Più in alto di tutti c'è l'amministratore delegato, che non è un mio amico. Un po' più in basso di lui il direttore di pista, che invece lo è: è una guida alpina con cui sono andato in Nepal e ho scoperto che di rado, in inverno, dorme sonni tranquilli, perché se succede qualcosa in pista è sempre colpa sua. È lui l'organizzatore generale, lui a decidere se un impianto può aprire o no, sempre lui a sovrintendere la sicurezza. Che vuol dire, per esempio, chiudere in caso di troppo vento o di rischio valanghe; ma chiudere in una domenica d'inverno per un grande comprensorio significa perdere milioni di euro, ecco perché, invece che attenderle, le valanghe si preferisce provocarle, farle venir giù quando non c'è nessuno.

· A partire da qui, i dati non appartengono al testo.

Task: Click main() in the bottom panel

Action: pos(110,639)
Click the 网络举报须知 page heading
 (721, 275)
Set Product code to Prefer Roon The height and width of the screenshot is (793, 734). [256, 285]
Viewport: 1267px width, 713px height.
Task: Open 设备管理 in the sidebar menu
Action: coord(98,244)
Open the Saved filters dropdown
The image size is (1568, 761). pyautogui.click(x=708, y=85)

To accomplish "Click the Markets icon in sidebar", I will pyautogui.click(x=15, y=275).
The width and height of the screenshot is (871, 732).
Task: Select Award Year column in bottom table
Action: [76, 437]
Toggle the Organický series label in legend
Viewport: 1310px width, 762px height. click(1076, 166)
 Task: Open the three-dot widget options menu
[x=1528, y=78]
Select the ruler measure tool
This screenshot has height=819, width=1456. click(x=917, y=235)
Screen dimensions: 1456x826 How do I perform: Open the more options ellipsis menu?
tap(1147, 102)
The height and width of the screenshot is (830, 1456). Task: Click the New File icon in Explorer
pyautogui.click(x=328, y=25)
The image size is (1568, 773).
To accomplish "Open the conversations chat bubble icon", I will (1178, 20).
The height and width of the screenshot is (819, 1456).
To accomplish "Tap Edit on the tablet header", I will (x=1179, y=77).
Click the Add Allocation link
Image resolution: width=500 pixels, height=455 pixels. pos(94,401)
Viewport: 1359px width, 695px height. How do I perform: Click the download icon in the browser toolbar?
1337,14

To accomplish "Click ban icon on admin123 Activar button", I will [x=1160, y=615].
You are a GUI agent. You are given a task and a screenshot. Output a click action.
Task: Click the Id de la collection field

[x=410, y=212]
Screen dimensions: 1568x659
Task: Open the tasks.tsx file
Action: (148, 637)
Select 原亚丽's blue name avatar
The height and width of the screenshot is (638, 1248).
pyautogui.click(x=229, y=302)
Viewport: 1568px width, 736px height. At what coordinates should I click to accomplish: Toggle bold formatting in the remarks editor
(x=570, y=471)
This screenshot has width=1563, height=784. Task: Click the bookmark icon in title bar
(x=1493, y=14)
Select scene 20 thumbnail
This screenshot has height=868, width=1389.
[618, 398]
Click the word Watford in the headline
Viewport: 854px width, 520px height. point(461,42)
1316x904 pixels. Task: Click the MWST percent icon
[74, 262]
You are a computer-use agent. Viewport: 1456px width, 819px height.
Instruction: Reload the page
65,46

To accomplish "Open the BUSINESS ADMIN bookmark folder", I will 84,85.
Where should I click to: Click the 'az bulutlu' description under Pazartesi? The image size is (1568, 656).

Così, dopo ogni grossa nevicata, il mio amico sale in motoslitta o in elicottero a monte della potenziale valanga (le valanghe cadono sempre negli stessi posti, lui le conosce una per una). Fa le sue analisi e valutazioni del rischio e, se è il caso, decide di piazzare una carica di esplosivo (il che richiede un deposito specifico, il permesso della questura, trasporti e addetti specializzati). Bum!: la valanga viene giù, il pendio scaricato dalla neve è messo in sicurezza, la pista può essere preparata e aprire alle nove in punto, i milioni di euro sono salvi.
La domenica mattina una fila di auto risale i tornanti della valle, arrivano gli sciatori. Si calcola che tra abbonamento giornaliero, noleggio materiale, pasti e bevande, portino almeno cento euro ciascuno in questo mondo dei vinti, da dove i miei amici, grazie a loro, non sono andati via.

La prima tenera erba

È lavoro, economia, vita degli uomini. Lo capisco. Eppure, chissà perché, non vedo l'ora che tutto sia finito, che arrivi quell'ultima domenica di marzo, che la ruota della seggiovia giri un'ultima volta e poi si fermi, i cannoni tacciano, i gatti delle nevi imbocchino la porta dei garage. Allora il gattista tornerà un muratore, il cannoniere un idraulico, l'operaio un pastore. La pista diventerà una lingua ghiacciata lasciata a sciogliersi, per essere stata molto pressata resterà fino a maggio nelle zone in ombra, uno strano zoccolo grigiastro in mezzo al pascolo, tra la prima erba tenera che i caprioli usciranno dal bosco a brucare.